Healthcare fraud analytics entails applying advanced analytics techniques and data analysis to detect and stop fraudulent activities within the healthcare industry. The importance of this field has increased as healthcare providers, insurers, and government agencies strive to identify and counter fraudulent activities that may lead to financial setbacks and compromised patient care.
Healthcare fraud analytics can identify patterns associated with fraudulent behavior by employing data modeling and machine learning methodologies. Duplicate claims, inconsistent patient information, atypical invoicing patterns, and other irregularities are examples of such patterns. Healthcare fraud analytics plays a critical role in preserving the integrity of the healthcare system by identifying and preventing fraudulent activities.
The healthcare sector has consistently struggled with the enduring problem of healthcare fraud. The widespread occurrence of fraudulent activities in the healthcare industry has become a significant impetus for implementing healthcare fraud analytics solutions. Various deceitful practices are classified as fraudulent activities, including but not limited to making false assertions, identity theft, and billing schemes.
Based on data from the United States Sentencing Commission, healthcare fraud accounted for 431 cases during the fiscal year of 2022. This accounts for approximately 8.4% of the total number of offenses involving fraud, property damage, and theft. Since the fiscal year of 2018, the number of individuals convicted of healthcare fraud has increased by 1.4%. Consequently, an increase in healthcare fraud is propelling the worldwide market for healthcare fraud analytics.
The capabilities of fraud detection systems have been enhanced by technological developments, specifically in artificial intelligence, machine learning, and data analytics. These technologies effectively mitigate financial and administrative costs through the expedited and more accurate detection and prevention of fraudulent activities compared to traditional approaches. Healthcare organizations use these technologies to analyze enormous datasets and identify patterns for forecasting fraudulent behavior.
For instance, AI assists the Indian government's health scheme in combating fraud. The Health Ministry data accessed by The Hindu in July 2023 indicates that 210 hospitals were de-empanelled, 5.3 lakh Ayushman cards were disabled, and a penalty of INR 9.5 crores was recovered. These actions were taken in response to information about fraud obtained through an anti-fraud initiative utilizing machine learning and artificial intelligence to protect the largest global government-run insurance scheme, the Ayushman Bharat-Pradhan Mantri Jan Arogya Yojana. Therefore, AI can improve fraud detection and prevention, generating opportunities for vendors engaged in the healthcare fraud analytics market.
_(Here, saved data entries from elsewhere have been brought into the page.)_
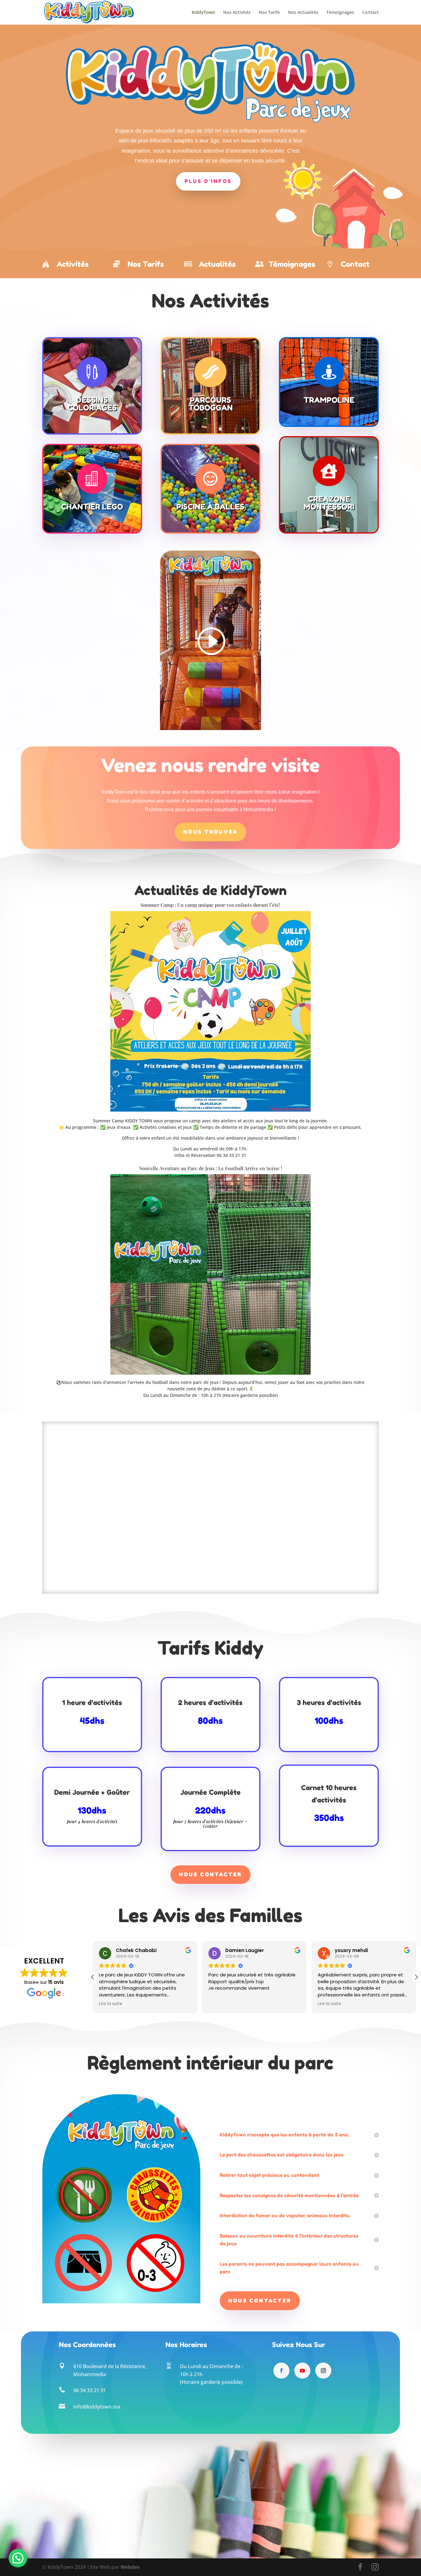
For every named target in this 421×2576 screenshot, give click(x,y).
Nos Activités (237, 12)
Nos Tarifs (269, 12)
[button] (416, 1977)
North America is the most significant global healthcare fraud analytics market shareholder and is expected to expand substantially during the forecast period. The escalating healthcare expenditures, the presence of advanced healthcare infrastructure, the expanding adoption of healthcare IT, and the rise in fraud cases all contribute to the North American region's dominance. For instance, criminal allegations were recently disclosed by the Department of Justice in the United States against 138 defendants, including 42 physicians, nurses, and other licensed medical professionals. These allegations have been lodged in thirty-one federal districts nationwide. The defendants are presumed to have participated in numerous healthcare fraud schemes, which resulted in an approximate loss of USD 1.4 billion when taken as a whole. The allegations concern a projected sum of USD 1.1 billion in fraudulent operations conducted via telemedicine.
Furthermore, additional funds were targeted: USD 133 million associated with substance abuse treatment facilities, commonly known as "sober homes," USD 29 million in healthcare fraud related to COVID-19, and USD 160 million linked to other instances of healthcare fraud and illegal distribution of opioids across the country. These factors are expected to stimulate the expansion of the regional market.
The global healthcare fraud analytics market size was valued at USD 3.18 billion in 2024 and is projected to reach from USD 3.92 billion in 2025 to USD 25.48 billion by 2033, growing at a CAGR of 23.12% during the forecast period (2025-2033).